Extracted text:
************

"We have excavated it and dated it very accurately with coins found in the cement which the pool was built of," dig leader Roni Reich of Haifa University told Reuters news agency. "Hopefully we can continue the dig."
Reuters says the earliest coins found thus far, date from the middle of the century before Christ's birth.
The pool is part of what was once "a complex of water works that carried water from the Gihon spring," (the only freshwater spring in the immediate vicinity), "located on the eastern slope of the Ophel ridge above the Kidron valley, into Jerusalem," according to Eerdmans Bible Dictionary. It is located near the old walled city of Jerusalem, in the present-day Arab neighbourhood of Silwan.
Focus of research
The pool has been a focus of research since the 19th century.

************

Collected data:

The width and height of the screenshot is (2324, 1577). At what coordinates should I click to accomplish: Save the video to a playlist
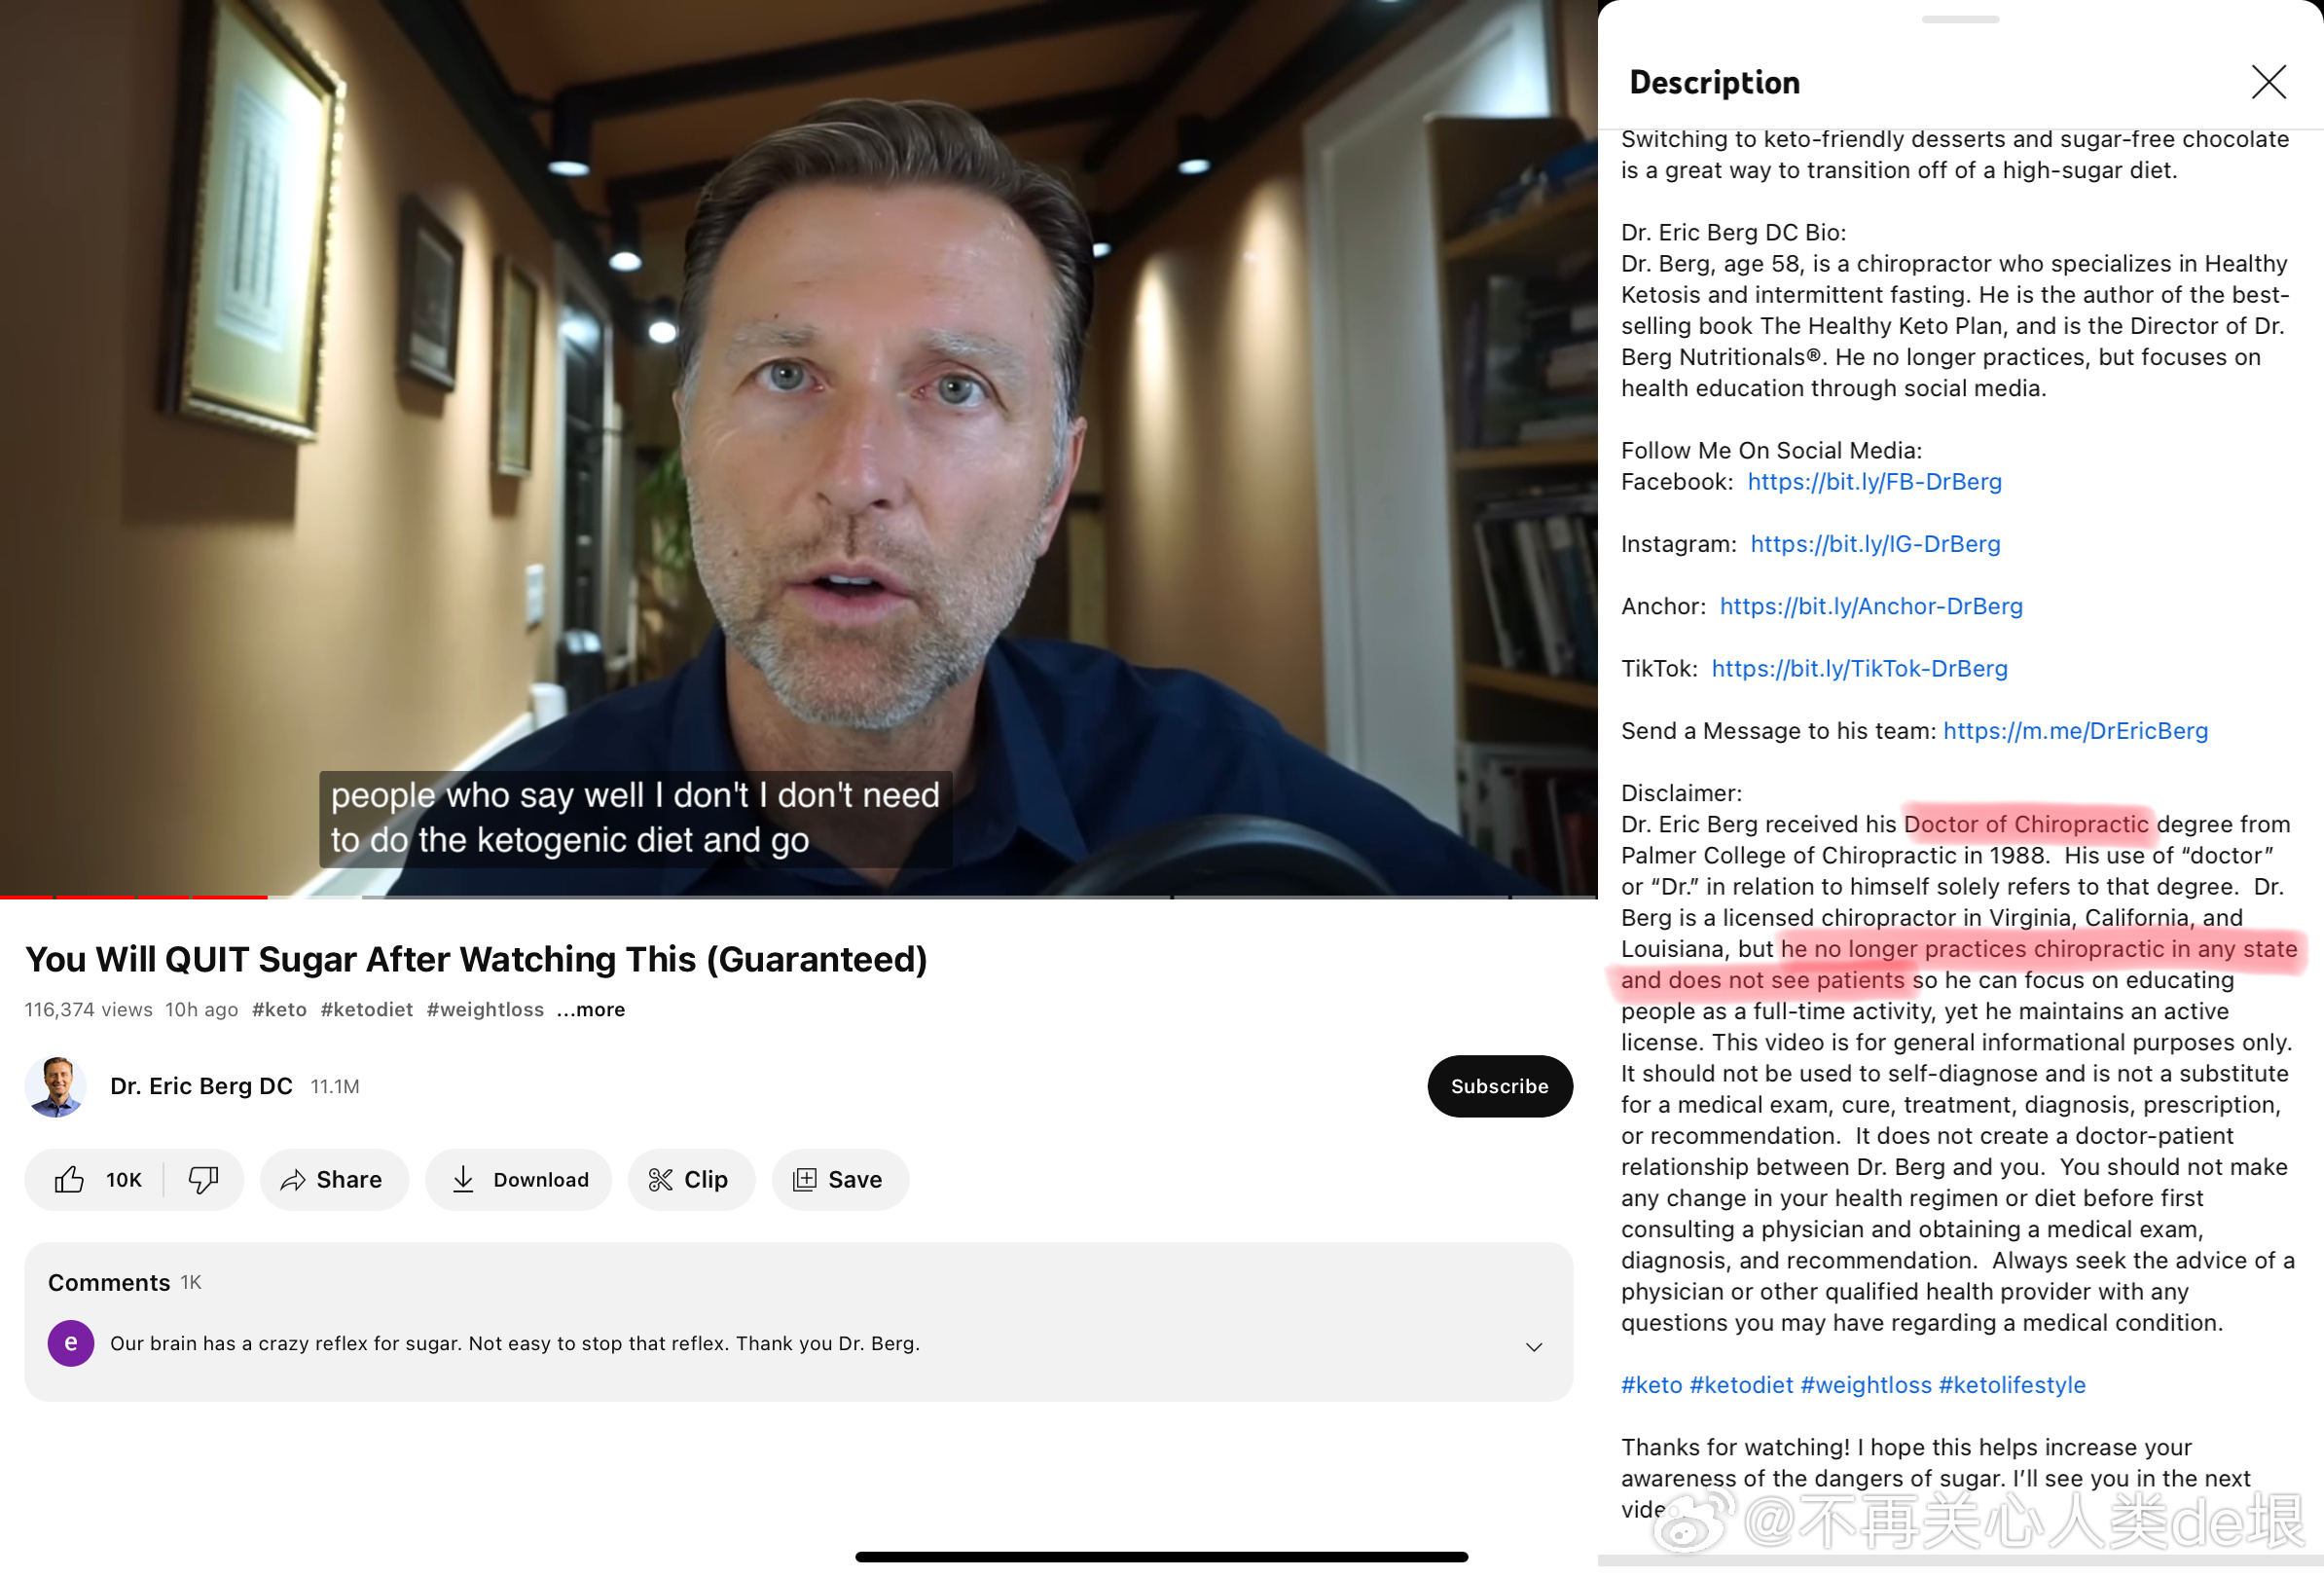[x=840, y=1180]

************

To be done: Reproduce the full text about the excavated pool near Jerusalem, word for word.

Answer below:
"We have excavated it and dated it very accurately with coins found in the cement which the pool was built of," dig leader Roni Reich of Haifa University told Reuters news agency. "Hopefully we can continue the dig."
Reuters says the earliest coins found thus far, date from the middle of the century before Christ's birth.
The pool is part of what was once "a complex of water works that carried water from the Gihon spring," (the only freshwater spring in the immediate vicinity), "located on the eastern slope of the Ophel ridge above the Kidron valley, into Jerusalem," according to Eerdmans Bible Dictionary. It is located near the old walled city of Jerusalem, in the present-day Arab neighbourhood of Silwan.
Focus of research
The pool has been a focus of research since the 19th century.